OP0665. MERRY MOUNT (Howard Hanson), Live Performance, 1996, Seattle, w.Gerard Schwarz Cond. Seattle S.O. & Chorus; Lauren Flanigan, Walter MacNeil, Richard Zeller, Charles Robert Austin, etc. (Canada) 2-Naxos 8.669012/13. Final Copy! - 730099691222
“One of the better American operas finally receives its first recording. I've been reading the reviews, usually titled something like ‘Why are There No Good American Operas?’. When I encounter this sentiment – on opera or symphonies or dodecaphony or whatever – I always wonder how much the writer has heard. Off the top of my head I can name several quite good operas written by Americans: Moore's BALLAD OF BABY DOE, Ward's CRUCIBLE, Thomson's LORD BYRON and THE MOTHER OF US ALL, Kurka's GOOD SOLDIER SCHWEIK, Sessions' MONTEZUMA, Adams' DEATH OF KLINGHOFFER, Bernstein's TROUBLE IN TAHITI, and, of course, Gershwin's PORGY AND BESS. If these writers mean that no American opera gets performed as often as RIGOLETTO, I can't argue with a plain fact, but if they equate ‘often-performed’ with ‘good’, I have a bone to pick. After all, DIE MEISTERSINGER probably garners fewer productions than Puccini's BOHÈME, but I'd hesitate to say it's not as good.

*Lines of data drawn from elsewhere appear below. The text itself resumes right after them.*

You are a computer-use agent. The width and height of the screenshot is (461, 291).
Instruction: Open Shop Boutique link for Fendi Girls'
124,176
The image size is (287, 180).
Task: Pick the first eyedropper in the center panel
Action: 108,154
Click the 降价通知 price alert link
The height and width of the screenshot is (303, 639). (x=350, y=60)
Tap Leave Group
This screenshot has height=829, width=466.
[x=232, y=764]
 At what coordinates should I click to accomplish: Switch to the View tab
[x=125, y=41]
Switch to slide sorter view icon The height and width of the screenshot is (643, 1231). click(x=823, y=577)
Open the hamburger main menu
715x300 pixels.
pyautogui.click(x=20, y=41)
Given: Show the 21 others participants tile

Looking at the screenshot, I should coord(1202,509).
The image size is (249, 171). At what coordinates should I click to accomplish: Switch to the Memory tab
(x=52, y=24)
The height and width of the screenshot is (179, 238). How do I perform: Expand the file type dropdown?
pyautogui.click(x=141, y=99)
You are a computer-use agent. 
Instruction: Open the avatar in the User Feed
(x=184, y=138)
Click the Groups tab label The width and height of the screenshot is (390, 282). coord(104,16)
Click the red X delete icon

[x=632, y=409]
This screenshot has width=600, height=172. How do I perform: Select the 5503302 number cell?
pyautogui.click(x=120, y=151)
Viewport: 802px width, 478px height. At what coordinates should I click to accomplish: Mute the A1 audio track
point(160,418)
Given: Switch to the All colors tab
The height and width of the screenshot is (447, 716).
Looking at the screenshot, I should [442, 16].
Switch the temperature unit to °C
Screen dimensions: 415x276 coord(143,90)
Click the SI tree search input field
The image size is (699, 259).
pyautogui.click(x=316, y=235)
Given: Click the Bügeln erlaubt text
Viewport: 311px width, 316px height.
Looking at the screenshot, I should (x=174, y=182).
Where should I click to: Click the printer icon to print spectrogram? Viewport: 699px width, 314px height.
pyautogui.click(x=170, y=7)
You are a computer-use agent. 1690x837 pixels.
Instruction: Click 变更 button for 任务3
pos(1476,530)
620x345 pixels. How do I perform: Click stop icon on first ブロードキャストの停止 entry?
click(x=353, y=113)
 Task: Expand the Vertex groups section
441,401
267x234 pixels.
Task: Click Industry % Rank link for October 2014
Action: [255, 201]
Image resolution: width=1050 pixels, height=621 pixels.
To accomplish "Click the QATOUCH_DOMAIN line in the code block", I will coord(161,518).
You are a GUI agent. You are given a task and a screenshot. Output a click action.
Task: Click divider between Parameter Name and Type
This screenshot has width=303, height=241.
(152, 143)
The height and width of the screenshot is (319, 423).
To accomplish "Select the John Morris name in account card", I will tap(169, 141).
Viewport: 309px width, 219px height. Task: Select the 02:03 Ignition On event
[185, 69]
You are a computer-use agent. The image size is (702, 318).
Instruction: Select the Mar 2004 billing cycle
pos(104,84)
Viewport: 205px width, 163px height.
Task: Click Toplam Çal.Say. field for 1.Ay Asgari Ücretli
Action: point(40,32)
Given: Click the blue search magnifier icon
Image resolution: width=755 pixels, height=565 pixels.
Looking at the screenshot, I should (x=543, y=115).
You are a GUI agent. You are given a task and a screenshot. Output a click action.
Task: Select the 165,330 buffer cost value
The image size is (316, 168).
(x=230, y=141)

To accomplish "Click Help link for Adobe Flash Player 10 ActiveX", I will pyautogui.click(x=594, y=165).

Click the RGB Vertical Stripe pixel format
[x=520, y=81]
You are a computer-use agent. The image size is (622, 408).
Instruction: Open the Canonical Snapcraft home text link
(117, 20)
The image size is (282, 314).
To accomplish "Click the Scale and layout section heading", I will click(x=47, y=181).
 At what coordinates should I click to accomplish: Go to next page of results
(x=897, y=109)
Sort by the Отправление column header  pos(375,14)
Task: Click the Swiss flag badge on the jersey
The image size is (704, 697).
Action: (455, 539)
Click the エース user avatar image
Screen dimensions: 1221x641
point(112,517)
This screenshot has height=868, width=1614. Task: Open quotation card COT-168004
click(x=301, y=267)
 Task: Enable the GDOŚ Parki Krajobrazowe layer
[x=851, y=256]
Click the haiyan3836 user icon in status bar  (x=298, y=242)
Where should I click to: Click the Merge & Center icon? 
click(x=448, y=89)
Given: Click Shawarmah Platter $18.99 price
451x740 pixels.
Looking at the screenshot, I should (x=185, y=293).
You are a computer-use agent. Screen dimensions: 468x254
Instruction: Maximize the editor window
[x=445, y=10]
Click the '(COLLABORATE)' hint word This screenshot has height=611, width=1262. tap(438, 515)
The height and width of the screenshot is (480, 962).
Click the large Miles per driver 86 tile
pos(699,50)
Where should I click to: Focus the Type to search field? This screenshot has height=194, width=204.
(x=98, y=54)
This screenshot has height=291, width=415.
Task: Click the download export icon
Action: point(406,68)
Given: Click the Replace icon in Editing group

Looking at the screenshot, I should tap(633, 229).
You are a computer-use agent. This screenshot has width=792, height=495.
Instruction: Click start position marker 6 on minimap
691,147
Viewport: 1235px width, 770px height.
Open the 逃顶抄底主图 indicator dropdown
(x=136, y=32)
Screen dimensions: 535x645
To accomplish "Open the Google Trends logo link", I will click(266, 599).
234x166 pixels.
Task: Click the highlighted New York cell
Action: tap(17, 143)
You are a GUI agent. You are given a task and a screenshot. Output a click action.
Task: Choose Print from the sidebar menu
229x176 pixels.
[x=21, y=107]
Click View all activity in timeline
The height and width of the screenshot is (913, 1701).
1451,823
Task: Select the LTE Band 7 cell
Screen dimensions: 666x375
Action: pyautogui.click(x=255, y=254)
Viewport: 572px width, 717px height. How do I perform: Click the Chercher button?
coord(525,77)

For me, an opera must satisfy two criteria: a strong impulse to the drama or at least something to sustain interest in the stage action; memorable tunes. Sometimes a opera succeeds on one or the other. I can't pretend great interest in the drama of TURANDOT (except for the three ministers), but the tunes conquer all. Sharply-drawn characters also help.
Hanson's MERRY MOUNT had a prestigious 1934 première at the Met, with Lawrence Tibbett as Bradford. MERRY MOUNT proved a great success, with nine performances its first year – not bad for a contemporary Modern opera. Yet it lay unperformed for decades.
If you know only Hanson's suite, you will probably not be prepared for the strong sweep of the opera. The suite is a fine, ‘popsy’ piece – delightful, in fact. The opera, however, has the power of Niagara. In part, narrative impulse arises from Hanson the symphonist's ability to think in long spans and to string together short motifs so as to create new musical contexts. This, like the LAMENT FOR BEOWULF, is Hanson at his considerable best. The Opera is a different matter. The music compels you to pay attention and to care.
Critics have complained that the choruses outshine the arias, and this is true. Hanson gives the greatest highs of the Opera to the choir. But one can say the same of Mussorgsky's BORIS GODUNOV and Gershwin's PORGY AND BESS, neither one of which – whatever nits the critics have to pick – can be said to lack great tunes. Hanson admitted to BORIS' influence on his own opera. I find many parallels between Puccini's dramatic movement and Hanson's. Hanson concerns himself primarily with building the scene rather than creating one set piece after another and succeeds in building up a quick, inexorable pace which, frankly, lets you glide over the absurdities of the libretto. Nevertheless, every scene in MERRY MOUNT has at least one musical stretch that sticks with you. Furthermore, lest we forget, Puccini was once criticized for ‘no tunes’. Like Puccini's, you can recognize Hanson's music after a few bars.
On the other hand, this is a live performance, and for that it's quite fine. Schwarz's orchestra plays sharply and even elegantly when required. Kudos to Schwarz for keeping the large forces firmly together. Audience noise is minimal.
If you like gorgeous, luxuriant melodies and vigorous dances and choral work, I highly recommend this set.”